I first looked for raisins or trail mix (yes, I know salted nuts suck, but they’re better than Doritos)… no dice. The first thing I saw that seemed remotely okay was the cinnamon Pop Tarts. People eat those for breakfast, right? I know they’re full of sugar and tons of crap, but they’re meant as a breakfast food so maybe Kellogg’s puts in vitamins and stuff? At any rate, it seemed better than a bag of Funyun’s. (According to DailyPlate, one Brown Sugar Cinnamon Poptart has 210 calories and provides only 10% of most vitamins – that’s pretty terrible considering it’s a common breakfast choice).

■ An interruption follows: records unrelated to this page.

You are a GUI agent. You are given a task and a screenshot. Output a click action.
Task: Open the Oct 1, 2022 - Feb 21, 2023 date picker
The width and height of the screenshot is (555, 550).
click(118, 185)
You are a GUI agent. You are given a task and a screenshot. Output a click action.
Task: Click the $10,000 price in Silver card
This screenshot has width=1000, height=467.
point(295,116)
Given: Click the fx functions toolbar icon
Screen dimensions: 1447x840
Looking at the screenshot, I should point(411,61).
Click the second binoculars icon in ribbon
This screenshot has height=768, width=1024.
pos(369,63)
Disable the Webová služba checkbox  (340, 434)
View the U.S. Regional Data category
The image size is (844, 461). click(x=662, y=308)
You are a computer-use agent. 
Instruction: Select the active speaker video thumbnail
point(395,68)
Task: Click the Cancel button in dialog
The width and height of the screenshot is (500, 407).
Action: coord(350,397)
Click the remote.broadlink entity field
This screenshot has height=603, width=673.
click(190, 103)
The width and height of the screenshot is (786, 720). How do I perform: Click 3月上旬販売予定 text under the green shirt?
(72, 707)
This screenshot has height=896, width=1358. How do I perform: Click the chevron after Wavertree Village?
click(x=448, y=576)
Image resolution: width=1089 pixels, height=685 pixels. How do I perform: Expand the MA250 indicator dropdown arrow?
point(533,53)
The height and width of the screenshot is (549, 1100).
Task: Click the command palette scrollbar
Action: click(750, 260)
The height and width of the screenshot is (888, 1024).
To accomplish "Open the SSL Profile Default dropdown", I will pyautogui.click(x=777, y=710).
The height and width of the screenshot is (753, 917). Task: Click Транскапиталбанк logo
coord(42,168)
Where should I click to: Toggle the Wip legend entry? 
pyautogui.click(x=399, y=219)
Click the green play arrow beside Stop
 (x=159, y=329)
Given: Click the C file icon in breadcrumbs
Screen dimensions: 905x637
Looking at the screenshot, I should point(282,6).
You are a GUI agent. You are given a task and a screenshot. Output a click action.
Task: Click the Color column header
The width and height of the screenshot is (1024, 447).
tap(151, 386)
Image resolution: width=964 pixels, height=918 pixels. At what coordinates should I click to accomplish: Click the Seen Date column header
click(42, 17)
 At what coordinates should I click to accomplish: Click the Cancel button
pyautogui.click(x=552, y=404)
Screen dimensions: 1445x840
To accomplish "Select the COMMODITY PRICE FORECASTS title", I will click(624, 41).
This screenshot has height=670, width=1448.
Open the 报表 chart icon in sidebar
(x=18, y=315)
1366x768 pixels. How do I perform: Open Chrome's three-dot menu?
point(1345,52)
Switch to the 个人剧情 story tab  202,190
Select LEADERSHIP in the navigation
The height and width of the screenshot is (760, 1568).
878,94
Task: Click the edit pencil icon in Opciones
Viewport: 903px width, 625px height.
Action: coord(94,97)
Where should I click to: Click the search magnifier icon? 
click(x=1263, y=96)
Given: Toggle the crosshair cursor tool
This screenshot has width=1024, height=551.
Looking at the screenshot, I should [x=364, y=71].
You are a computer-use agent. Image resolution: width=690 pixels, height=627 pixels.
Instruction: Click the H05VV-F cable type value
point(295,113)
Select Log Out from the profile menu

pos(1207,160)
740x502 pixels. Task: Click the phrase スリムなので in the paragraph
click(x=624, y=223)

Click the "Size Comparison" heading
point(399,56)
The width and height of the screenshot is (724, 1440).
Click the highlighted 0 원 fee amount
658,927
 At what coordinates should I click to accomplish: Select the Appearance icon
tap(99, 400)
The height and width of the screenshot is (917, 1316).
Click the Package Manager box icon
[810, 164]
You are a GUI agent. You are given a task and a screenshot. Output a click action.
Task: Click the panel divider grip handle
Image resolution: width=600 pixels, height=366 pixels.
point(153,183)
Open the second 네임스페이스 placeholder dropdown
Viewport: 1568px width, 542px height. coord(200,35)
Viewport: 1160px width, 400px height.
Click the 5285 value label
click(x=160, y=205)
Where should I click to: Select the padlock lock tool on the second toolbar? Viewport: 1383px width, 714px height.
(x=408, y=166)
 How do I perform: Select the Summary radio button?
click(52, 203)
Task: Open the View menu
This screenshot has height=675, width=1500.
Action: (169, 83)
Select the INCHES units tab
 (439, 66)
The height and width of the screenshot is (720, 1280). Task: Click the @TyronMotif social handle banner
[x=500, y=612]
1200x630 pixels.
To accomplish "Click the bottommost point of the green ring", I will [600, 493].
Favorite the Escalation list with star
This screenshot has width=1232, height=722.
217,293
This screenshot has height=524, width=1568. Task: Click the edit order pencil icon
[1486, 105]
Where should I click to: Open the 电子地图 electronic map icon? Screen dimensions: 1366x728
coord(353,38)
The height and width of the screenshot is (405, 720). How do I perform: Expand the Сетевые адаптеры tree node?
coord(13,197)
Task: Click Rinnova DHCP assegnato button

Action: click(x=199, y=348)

However, I then saw the Fig Newtons and knew that would have to be my best pick. Still lots of sugar, but relatively low calorie (at least compared to some of the junk in that machine), and figs at have fiber and I think some protein. (According to DailyPlate, I was right, but they were actually still crappier for you then I expected. 200 calories, only 2g of protein and 3g of fiber. However, 4g fat isn’t bad.) So I made my final recommendation.
My colleague responded, “what about those? Are those healthy?” As I followed his finger point, I found myself looking at a package of Pepperidge Farm Milano cookies. Really? You look for healthy and you pick cookies? Interesting. I vetoed that choice, but was surprised when I started writing this post to discover that the Milanos aren’t that much worse than the Fig Newtons: 230 cals, 1g fiber, 3g protein, and 13g fat. The fat is much higher, but from a fiber/protein/vitamins perspective, the Fig Newtons aren’t much better.
In the end, I went back to my desk to learn that maybe I have some more to learn about making smart food choices, and not necessarily vetoing cookies just because they’re cookies (or at least, remembering that Fig Newtons are cookies too). However, the real lesson I learned is to always bring my oatmeal and never go near that vending machine.
As for my colleague? He chose the Pop Tarts (oops), but ignored my recommendation to eat just one of the two in the package. And he paired it with a can of Pepsi (at least he skipped the diet soda after our discussion yesterday on artificial sweeteners). So his breakfast in sum: 570 calories, 16g fat, 0g fiber, 67g sugar, 4g protein. Yum yum!